Se ad un cittadino del Bel Paese si chiedesse quale sia la nazione “nemica” per eccellenza dell’Italia, le risposte ricadrebbero quasi sicuramente su due Stati: Francia o Germania. Parlando di quest’ultima, i motivi per cui provare un atavico livore sono diversi, da rivalità sportive (soprattutto calcistiche) pluridecennali, a rivalità storiche nate oltre 2000 anni fa (la disfatta di Teutoburgo brucia tutt’ora, non prendiamoci in giro). A fronte di questo astio, però, bisogna dire che il legame tra il nostro Paese e la Germania resta saldo. Esempio emblematico di questo rispetto ed amore reciproco è sicuramente Johann Wolfgang von Goethe che scrisse, ad inizio 1800, una delle sue opere più famose, ovvero Italienische Reise (Viaggio in Italia), dove appunto raccontava di ciò che più aveva amato dello Stivale tutto.
Altro omaggio all’Italia, anche se magari meno emblematico di Goethe, è quello dei Blind Guardian, compagine nata nella regione Nordreno-Vestfalia negli anni ’80, nota principalmente per meriti musicali, ma anche per altri per motivi videoludici (in quanti ricordano la quest di Sacred 2 a loro dedicata?)

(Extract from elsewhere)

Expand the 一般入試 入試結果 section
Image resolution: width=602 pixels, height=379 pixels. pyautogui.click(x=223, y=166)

Per i profani, invece, parliamo di uno dei più importanti ed emblematici gruppi power metal della storia. I Bardi di Krefeld, dopo aver scritto ed eseguito concept album o canzoni ispirate ad opere letterarie di vario tipo (come nel caso del celebre Nightfall in Middle-Earth, album ispirato al Silmarillion di J.R.R. Tolkien), nel 2002 si cimentano in un progetto che divise, e divide tutt’ora, la critica: A Night at the Opera. Questo album fu un vero e proprio spartiacque, in quanto i Blind Guardian andarono a creare un disco molto più sinfonico ed orchestrale in un tripudio di archi e trombette e lasciando in secondo piano le chitarre, cosa che alcuni venne odiata, primo fra tutti l’allora batterista della band Thomen Stauch, che abbandonò il gruppo dopo qualche tempo a causa della deriva artistica del gruppo, da altri comunque apprezzata. Oltre allo stampo differente, l’album viene ricordato per la bonus track contenuta al suo interno (non però in tutte le edizioni): la ballata Harvest of Sorrow.

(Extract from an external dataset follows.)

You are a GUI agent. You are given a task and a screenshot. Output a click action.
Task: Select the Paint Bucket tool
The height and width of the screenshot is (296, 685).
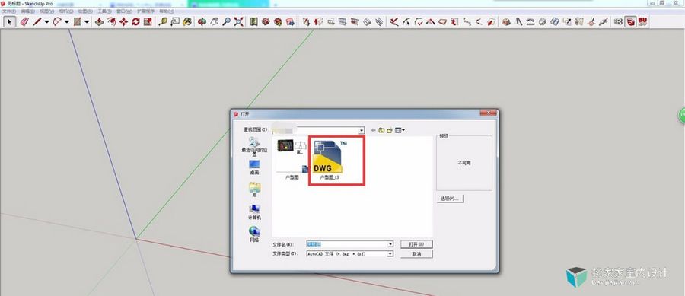187,21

Il brano, però, viene ricordato per il fatto che venne localizzato per alcuni mercati in cui il disco venne distribuito. I Blind Guardian cantarono così Harvest of Sorrow in 5 diverse versioni: una in inglese (per il mrcato asiatico), una in francese (Moisson de peine), due in spagnolo (Mies del dolor per il mercato iberico, nordamericano ed est europeo e La cosecha del dolor per quello argentino, giusto per non scontentare nessuno) ed, attenzione attenzione, anche una in lingua italiana. Stranamente manca proprio la versione nella loro lingua madre, chissà come mai. Quindi, mentre nel 2002 a Osaka si ascoltava Harvest of Sorrow, a Cassano d’Adda si ascoltava Frutto del buio, con un Hansi Kürsch (cantante dei Blind Guardian) che si cimentava in un italiano stiracchiato, sofferto e zoppicante, che fa tanto Zuppa romana, ma che è da apprezzare se non altro per lo sforzo.
La scelta di fare una versione in lingua italica fu non presa certo per il mercato di riferimento, sicuramente con un bacino di utenza fedele ma molto ristretto, quanto per la musicalità della lingua, che bene si prestava alle melodie del pezzo.
Ancora una volta, quindi, l’Italia aveva conquistato i cuori dei cari tedeschi, ma questa volta niente opere letterarie, ma una ballad basata sulla storia di Túrin Turambar.